### Exercise description
Restate verbatim the span of lines below between the line with "Načini plaćanja i isporuka (453, 767)" and the line with "Reklamacije (406, 846)", including those two lines, and only that span.

### Provided data

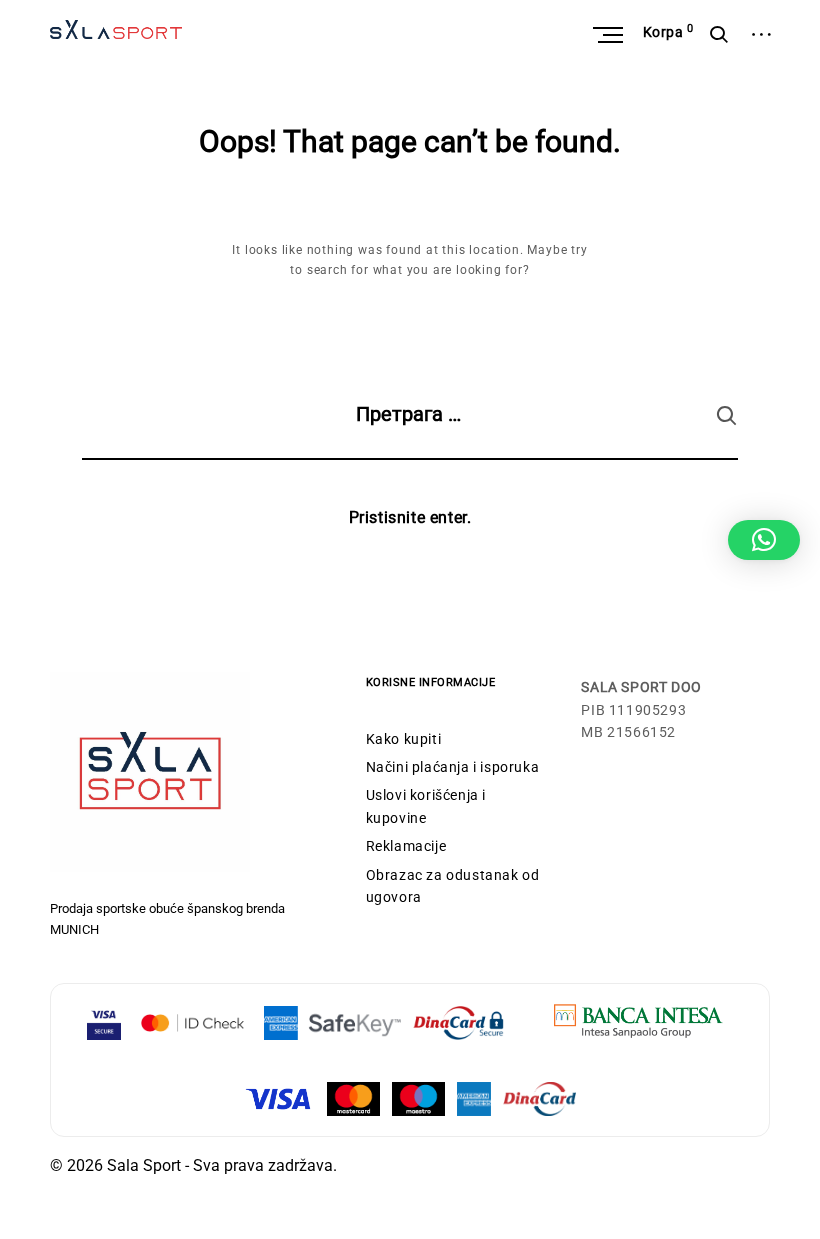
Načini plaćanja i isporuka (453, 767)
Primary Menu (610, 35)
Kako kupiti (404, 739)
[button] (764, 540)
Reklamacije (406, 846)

--

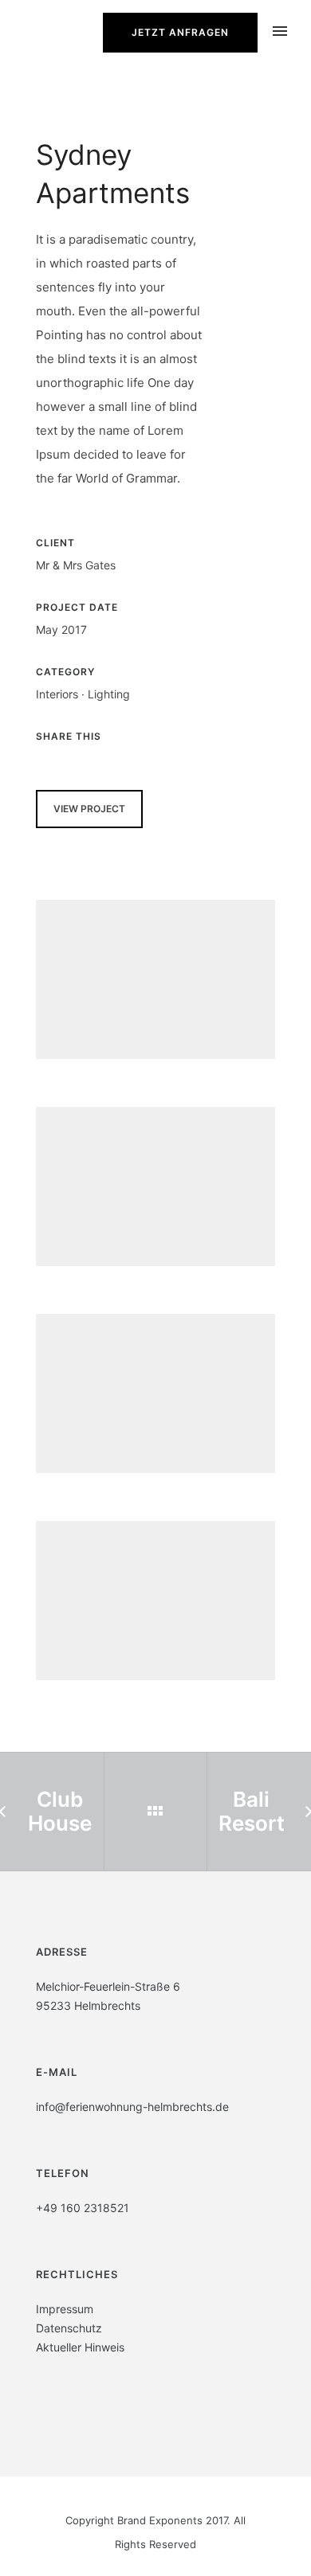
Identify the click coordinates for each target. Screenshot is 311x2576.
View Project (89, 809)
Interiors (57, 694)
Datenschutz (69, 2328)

### Exercise result
Načini plaćanja i isporuka (453, 767)
Primary Menu (610, 35)
Kako kupiti (404, 739)
[button] (764, 540)
Reklamacije (406, 846)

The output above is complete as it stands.